How would you recommend handlng these data modelling/structure/packaging issues in OpenSpending? I know it’s a few different issues that may be better treated as distinct topics, but they all relate to the shape of the data we’d import to OpenSpending so let’s try them together.
Budget, Adjusted Budget, Actual
Would you present Original Budget (ORGB), Adjusted Budget (AJDB), Pre-Audit Actual (PAUD), Audited Actual (AUDA) and FY+1 and +2 forecast values (IBY1, IBY2) values in the same dataset/datapackage?
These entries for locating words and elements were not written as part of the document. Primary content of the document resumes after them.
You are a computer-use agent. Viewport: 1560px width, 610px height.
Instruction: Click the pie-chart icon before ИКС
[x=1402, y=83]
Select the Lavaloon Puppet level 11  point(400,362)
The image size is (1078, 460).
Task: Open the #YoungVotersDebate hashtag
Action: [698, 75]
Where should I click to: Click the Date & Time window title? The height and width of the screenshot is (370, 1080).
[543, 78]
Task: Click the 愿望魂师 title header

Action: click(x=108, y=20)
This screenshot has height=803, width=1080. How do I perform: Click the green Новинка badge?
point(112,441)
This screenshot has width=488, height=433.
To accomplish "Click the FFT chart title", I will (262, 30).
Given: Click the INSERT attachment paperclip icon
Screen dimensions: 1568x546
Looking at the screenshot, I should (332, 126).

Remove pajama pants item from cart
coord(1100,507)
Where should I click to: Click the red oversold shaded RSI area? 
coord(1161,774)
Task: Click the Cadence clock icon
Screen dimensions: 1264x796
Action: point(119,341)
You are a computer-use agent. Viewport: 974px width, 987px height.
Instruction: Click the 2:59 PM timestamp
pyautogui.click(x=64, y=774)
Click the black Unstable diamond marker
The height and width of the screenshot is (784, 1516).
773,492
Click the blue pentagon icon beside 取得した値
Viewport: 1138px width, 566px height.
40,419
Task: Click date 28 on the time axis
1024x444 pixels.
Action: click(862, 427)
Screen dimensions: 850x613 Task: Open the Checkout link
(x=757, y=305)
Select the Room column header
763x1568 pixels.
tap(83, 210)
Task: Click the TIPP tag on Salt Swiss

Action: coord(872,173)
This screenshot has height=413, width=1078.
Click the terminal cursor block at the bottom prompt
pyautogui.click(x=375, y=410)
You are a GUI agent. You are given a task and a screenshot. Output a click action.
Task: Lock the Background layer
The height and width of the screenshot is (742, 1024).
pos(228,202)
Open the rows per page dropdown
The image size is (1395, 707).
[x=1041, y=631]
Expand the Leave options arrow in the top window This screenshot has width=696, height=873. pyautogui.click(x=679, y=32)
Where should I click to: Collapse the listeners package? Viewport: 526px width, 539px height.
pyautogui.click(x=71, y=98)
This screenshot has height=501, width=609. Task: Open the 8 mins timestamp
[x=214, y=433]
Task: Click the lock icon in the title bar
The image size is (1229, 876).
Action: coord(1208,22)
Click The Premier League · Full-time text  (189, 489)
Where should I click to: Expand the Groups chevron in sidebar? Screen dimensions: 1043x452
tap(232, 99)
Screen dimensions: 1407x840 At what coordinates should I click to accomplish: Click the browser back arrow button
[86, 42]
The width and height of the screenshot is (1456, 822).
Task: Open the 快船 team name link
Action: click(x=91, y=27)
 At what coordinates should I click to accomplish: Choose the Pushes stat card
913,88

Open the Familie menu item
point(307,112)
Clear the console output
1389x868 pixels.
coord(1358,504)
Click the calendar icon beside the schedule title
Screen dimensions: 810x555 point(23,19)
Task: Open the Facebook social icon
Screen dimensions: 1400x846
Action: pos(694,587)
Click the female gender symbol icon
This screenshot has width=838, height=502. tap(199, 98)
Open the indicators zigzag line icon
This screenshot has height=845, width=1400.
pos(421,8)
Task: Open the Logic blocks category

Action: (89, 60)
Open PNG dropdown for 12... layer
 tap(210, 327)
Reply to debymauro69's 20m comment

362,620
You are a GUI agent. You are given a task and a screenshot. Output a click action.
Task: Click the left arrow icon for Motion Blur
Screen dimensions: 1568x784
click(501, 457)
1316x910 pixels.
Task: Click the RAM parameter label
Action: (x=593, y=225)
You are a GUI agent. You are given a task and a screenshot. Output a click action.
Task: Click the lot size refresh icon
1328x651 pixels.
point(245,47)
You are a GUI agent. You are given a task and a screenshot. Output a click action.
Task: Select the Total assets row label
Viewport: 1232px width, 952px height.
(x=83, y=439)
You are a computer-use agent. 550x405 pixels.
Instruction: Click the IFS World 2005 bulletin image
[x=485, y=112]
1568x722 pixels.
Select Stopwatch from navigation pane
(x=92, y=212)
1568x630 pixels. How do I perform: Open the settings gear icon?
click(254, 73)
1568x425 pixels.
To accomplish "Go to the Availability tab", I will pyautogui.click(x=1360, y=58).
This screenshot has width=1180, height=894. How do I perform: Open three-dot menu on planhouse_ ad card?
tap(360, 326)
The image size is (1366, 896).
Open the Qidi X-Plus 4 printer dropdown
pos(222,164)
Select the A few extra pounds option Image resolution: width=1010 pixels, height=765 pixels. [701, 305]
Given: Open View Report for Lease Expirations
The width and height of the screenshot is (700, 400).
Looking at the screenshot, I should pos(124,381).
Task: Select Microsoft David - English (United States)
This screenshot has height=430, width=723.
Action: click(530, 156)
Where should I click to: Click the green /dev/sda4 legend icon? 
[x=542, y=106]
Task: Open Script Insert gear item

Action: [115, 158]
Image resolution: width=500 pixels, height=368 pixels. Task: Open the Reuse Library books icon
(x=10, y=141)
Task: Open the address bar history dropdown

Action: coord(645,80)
Would you show them as separate measures (amounts) for a given slice, or select them as different slices?
> select if.item_code,
ii.label,
if.amount_type_code,
sum(if.amount)
from incexp_facts if, incexp_items ii, government_functions f
where if.function_code = f.code
and if.item_code = ii.code
and if.demarcation_code = 'CPT'
and ii.code = '0200'
and if.period_length = 'year'
and financial_period = '2016'
group by if.item_code, ii.label, if.amount_type_code;
item_code | label | amount_type_code | sum
-----------+----------------+------------------+------------
0200 | Property Rates | ADJB | 7870033187
0200 | Property Rates | AUDA | 7838728035
0200 | Property Rates | IBY1 | 8374827917
0200 | Property Rates | IBY2 | 9011478508
0200 | Property Rates | ORGB | 7794277116
0200 | Property Rates | PAUD | 7838728035
Annual and monthly data
Would you include amounts of different period-lengths in the same dataset? They’re inherently different types of amounts - monthly values sometimes have budget values, usually have actual values, but never have audited or long term forecast values.
> select if.item_code,
ii.label,
if.amount_type_code,
if.period_length,
if.financial_period,
if.financial_year,
sum(if.amount)
from incexp_facts if, incexp_items ii, government_functions f
where if.function_code = f.code
and if.item_code = ii.code
and if.demarcation_code = 'CPT'
and ii.code = '0200'
and if.period_length in ('year', 'month')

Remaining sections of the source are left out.